### Dataset excerpts

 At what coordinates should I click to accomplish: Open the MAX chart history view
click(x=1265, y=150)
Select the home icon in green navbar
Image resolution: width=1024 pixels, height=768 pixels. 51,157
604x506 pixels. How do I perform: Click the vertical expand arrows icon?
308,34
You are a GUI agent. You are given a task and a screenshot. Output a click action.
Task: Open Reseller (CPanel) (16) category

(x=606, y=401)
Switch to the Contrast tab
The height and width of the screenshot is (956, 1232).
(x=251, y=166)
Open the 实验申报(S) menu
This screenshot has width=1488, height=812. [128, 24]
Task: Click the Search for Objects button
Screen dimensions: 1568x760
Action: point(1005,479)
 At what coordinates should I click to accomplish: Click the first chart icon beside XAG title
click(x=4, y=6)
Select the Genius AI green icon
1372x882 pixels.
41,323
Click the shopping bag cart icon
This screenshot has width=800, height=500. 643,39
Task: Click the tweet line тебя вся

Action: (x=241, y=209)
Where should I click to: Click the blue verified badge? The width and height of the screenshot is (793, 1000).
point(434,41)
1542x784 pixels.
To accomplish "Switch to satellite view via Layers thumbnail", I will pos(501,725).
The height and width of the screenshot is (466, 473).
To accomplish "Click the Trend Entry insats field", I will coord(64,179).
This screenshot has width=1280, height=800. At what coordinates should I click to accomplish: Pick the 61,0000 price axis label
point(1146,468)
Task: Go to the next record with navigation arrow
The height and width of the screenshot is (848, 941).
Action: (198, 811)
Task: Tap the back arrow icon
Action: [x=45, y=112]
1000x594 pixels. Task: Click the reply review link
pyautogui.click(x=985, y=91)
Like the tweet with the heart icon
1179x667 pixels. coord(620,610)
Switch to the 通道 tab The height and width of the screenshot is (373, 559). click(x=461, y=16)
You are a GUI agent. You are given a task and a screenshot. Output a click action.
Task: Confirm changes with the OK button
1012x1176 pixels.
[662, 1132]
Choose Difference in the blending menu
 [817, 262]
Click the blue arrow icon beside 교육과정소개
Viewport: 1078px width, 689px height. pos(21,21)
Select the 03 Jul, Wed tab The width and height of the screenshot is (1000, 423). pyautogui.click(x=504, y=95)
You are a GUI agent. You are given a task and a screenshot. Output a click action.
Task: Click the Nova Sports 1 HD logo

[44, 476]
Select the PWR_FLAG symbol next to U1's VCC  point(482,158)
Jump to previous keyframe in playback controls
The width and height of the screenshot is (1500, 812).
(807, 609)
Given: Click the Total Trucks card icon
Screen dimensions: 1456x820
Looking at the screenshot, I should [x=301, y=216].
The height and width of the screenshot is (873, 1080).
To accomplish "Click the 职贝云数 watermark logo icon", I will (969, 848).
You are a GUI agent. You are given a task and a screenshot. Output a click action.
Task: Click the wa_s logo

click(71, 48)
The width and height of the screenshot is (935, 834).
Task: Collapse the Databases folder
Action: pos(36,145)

### Action item
Everything in the material above needs to be transcribed exactly.

### Result
 At what coordinates should I click to accomplish: Open the MAX chart history view
click(x=1265, y=150)
Select the home icon in green navbar
Image resolution: width=1024 pixels, height=768 pixels. 51,157
604x506 pixels. How do I perform: Click the vertical expand arrows icon?
308,34
You are a GUI agent. You are given a task and a screenshot. Output a click action.
Task: Open Reseller (CPanel) (16) category

(x=606, y=401)
Switch to the Contrast tab
The height and width of the screenshot is (956, 1232).
(x=251, y=166)
Open the 实验申报(S) menu
This screenshot has width=1488, height=812. [128, 24]
Task: Click the Search for Objects button
Screen dimensions: 1568x760
Action: point(1005,479)
 At what coordinates should I click to accomplish: Click the first chart icon beside XAG title
click(x=4, y=6)
Select the Genius AI green icon
1372x882 pixels.
41,323
Click the shopping bag cart icon
This screenshot has width=800, height=500. 643,39
Task: Click the tweet line тебя вся

Action: (x=241, y=209)
Where should I click to: Click the blue verified badge? The width and height of the screenshot is (793, 1000).
point(434,41)
1542x784 pixels.
To accomplish "Switch to satellite view via Layers thumbnail", I will pos(501,725).
The height and width of the screenshot is (466, 473).
To accomplish "Click the Trend Entry insats field", I will coord(64,179).
This screenshot has width=1280, height=800. At what coordinates should I click to accomplish: Pick the 61,0000 price axis label
point(1146,468)
Task: Go to the next record with navigation arrow
The height and width of the screenshot is (848, 941).
Action: (198, 811)
Task: Tap the back arrow icon
Action: [x=45, y=112]
1000x594 pixels. Task: Click the reply review link
pyautogui.click(x=985, y=91)
Like the tweet with the heart icon
1179x667 pixels. coord(620,610)
Switch to the 通道 tab The height and width of the screenshot is (373, 559). click(x=461, y=16)
You are a GUI agent. You are given a task and a screenshot. Output a click action.
Task: Confirm changes with the OK button
1012x1176 pixels.
[662, 1132]
Choose Difference in the blending menu
 [817, 262]
Click the blue arrow icon beside 교육과정소개
Viewport: 1078px width, 689px height. pos(21,21)
Select the 03 Jul, Wed tab The width and height of the screenshot is (1000, 423). pyautogui.click(x=504, y=95)
You are a GUI agent. You are given a task and a screenshot. Output a click action.
Task: Click the Nova Sports 1 HD logo

[44, 476]
Select the PWR_FLAG symbol next to U1's VCC  point(482,158)
Jump to previous keyframe in playback controls
The width and height of the screenshot is (1500, 812).
(807, 609)
Given: Click the Total Trucks card icon
Screen dimensions: 1456x820
Looking at the screenshot, I should [x=301, y=216].
The height and width of the screenshot is (873, 1080).
To accomplish "Click the 职贝云数 watermark logo icon", I will (969, 848).
You are a GUI agent. You are given a task and a screenshot. Output a click action.
Task: Click the wa_s logo

click(71, 48)
The width and height of the screenshot is (935, 834).
Task: Collapse the Databases folder
Action: pos(36,145)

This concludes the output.